The mechanical energy of Jane (ME) can be calculated by adding her gravitational potential (PE) plus her kinetic energy (KE).
The kinetic energy is calculated as follows:
KE = 1/2 · m · v²
And the potential energy:
PE = m · g · h
Where:
m = mass of Jane.
v = velocity.
g = acceleration due to gravity (9.8 m/s²).
h = height.
Then:
ME = KE + PE
Initially, Jane is running on the surface on which we assume that the gravitational potential energy of Jane is zero (the height is zero).

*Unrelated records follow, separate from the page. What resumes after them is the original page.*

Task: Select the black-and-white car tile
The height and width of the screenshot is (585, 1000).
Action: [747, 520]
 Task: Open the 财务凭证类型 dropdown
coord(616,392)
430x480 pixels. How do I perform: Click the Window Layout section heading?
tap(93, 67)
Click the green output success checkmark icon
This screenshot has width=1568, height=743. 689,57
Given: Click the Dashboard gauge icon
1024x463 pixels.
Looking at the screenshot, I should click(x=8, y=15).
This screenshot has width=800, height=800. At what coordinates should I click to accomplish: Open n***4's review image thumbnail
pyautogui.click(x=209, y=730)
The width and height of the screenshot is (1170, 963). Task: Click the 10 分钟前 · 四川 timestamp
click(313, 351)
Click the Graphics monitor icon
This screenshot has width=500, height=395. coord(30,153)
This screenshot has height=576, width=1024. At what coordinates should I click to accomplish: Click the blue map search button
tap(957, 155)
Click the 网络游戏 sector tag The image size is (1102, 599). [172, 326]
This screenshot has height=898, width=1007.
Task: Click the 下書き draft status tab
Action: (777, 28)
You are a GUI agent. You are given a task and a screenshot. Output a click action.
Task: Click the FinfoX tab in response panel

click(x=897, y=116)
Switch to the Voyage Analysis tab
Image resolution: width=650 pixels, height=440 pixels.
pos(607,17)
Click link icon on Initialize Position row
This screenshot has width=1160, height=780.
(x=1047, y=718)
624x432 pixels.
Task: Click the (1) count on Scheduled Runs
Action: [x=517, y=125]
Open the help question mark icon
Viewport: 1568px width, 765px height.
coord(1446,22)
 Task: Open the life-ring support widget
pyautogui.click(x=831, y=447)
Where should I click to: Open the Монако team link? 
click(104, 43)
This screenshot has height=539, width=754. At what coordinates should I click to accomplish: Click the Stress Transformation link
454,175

Then:
ME = KE + PE (PE = 0)
ME = KE
ME = 1/2 · m · (4.5 m/s)²
ME = m · 10.125 m²/s²
When Jane reaches the maximum height, its velocity is zero (all the kinetic energy was converted into potential energy). Then, the mechanical energy will be:
ME = KE + PE (KE = 0)
ME = PE
ME = m · 9.8 m/s² · h
Then, equallizing both expressions of ME and solving for h:
m · 10.125 m²/s² = m · 9.8 m/s² · h
10.125 m²/s² / 9.8 m/s² = h
h = 1.0 m
She can swing 1.0 m high (if we neglect dissipative forces such as air resistance).